RECORDS FOR THIS EXERCISE:
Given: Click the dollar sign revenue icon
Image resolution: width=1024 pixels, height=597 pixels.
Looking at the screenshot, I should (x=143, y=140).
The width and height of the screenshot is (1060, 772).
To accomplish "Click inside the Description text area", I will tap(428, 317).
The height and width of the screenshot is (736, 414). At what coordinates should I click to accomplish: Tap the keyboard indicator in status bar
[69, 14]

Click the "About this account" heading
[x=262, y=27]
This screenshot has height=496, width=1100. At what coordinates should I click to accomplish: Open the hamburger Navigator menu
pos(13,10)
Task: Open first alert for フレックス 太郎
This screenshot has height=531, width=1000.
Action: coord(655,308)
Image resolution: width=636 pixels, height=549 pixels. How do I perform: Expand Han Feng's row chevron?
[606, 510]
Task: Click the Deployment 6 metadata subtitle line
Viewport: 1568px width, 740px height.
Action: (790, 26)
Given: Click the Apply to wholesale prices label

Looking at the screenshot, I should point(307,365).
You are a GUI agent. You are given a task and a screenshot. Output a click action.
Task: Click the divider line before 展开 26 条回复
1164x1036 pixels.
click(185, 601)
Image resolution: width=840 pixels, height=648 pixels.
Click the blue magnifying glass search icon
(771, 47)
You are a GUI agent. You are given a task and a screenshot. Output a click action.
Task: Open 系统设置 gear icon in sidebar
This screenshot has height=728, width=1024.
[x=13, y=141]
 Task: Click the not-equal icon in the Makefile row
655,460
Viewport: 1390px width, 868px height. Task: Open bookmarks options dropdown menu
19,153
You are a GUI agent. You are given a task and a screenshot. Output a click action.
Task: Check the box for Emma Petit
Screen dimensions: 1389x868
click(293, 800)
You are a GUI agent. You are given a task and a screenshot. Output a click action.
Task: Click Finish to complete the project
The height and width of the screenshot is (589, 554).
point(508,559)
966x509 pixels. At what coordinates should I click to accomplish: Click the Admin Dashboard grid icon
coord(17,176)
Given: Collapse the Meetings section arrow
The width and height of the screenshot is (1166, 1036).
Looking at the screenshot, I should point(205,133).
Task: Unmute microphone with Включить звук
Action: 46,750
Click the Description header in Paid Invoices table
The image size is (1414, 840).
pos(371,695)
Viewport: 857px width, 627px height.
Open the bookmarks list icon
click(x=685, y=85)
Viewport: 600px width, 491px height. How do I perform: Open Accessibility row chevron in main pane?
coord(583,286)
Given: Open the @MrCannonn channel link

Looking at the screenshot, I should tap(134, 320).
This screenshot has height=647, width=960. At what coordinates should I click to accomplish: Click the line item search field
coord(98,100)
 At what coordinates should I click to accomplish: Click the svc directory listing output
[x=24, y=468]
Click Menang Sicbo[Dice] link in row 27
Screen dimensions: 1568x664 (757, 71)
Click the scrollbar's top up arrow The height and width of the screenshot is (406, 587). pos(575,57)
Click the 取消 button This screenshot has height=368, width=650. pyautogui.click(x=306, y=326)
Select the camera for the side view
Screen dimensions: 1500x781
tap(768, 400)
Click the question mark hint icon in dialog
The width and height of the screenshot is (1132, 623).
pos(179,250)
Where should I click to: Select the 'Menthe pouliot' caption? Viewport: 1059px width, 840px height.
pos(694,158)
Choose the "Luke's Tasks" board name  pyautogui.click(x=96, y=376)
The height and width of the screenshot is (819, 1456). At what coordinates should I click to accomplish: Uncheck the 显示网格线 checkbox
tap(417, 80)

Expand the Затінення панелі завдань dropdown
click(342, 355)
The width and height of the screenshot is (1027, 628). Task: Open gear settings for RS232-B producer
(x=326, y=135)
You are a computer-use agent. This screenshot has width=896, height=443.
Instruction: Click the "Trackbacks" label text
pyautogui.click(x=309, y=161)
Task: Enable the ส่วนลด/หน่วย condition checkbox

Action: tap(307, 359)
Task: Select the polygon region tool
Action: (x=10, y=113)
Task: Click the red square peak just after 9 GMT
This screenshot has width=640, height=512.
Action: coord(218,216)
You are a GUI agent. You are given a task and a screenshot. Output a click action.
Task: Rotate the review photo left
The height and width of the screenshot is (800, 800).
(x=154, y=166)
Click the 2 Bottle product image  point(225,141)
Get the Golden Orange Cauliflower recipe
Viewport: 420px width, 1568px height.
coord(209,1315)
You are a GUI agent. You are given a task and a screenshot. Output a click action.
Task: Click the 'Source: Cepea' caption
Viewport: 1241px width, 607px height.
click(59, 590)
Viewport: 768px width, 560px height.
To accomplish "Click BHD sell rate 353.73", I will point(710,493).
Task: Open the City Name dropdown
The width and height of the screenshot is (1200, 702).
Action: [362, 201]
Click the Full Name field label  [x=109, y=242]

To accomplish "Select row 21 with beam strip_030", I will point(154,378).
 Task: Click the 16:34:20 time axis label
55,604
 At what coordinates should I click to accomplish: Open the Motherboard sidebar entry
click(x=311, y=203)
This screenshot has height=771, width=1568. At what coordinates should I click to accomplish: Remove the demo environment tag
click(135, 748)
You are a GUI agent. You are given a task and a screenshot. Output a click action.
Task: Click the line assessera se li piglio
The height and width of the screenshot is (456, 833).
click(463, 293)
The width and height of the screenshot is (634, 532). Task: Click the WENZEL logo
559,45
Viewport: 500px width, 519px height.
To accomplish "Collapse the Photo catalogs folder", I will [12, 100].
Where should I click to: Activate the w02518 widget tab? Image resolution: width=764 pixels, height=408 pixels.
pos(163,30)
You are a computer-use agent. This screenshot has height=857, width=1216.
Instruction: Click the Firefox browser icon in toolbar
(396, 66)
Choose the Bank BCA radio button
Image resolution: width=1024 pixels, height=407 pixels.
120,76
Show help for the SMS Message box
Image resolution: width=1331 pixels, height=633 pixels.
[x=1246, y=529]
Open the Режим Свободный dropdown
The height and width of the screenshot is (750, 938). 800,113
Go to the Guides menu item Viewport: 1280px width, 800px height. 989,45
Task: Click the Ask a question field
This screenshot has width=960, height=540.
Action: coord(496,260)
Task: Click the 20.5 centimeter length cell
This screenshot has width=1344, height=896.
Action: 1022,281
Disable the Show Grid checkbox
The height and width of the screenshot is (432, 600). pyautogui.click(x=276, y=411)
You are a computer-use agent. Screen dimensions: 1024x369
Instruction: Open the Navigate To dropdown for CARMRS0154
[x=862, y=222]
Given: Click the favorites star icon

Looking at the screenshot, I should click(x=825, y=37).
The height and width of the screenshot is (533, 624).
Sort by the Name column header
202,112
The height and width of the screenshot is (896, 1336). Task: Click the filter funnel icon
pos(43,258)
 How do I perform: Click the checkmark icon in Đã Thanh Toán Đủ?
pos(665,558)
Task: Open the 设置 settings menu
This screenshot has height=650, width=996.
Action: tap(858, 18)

REQUIREMENT: Starting at the line that has "Task: Open first alert for フレックス 太郎" and ending at the line that has "Task: Click the Deployment", please write out the lines above exactly, leaving out all others.

THE COMPLETED TASK:
Task: Open first alert for フレックス 太郎
This screenshot has height=531, width=1000.
Action: coord(655,308)
Image resolution: width=636 pixels, height=549 pixels. How do I perform: Expand Han Feng's row chevron?
[606, 510]
Task: Click the Deployment 6 metadata subtitle line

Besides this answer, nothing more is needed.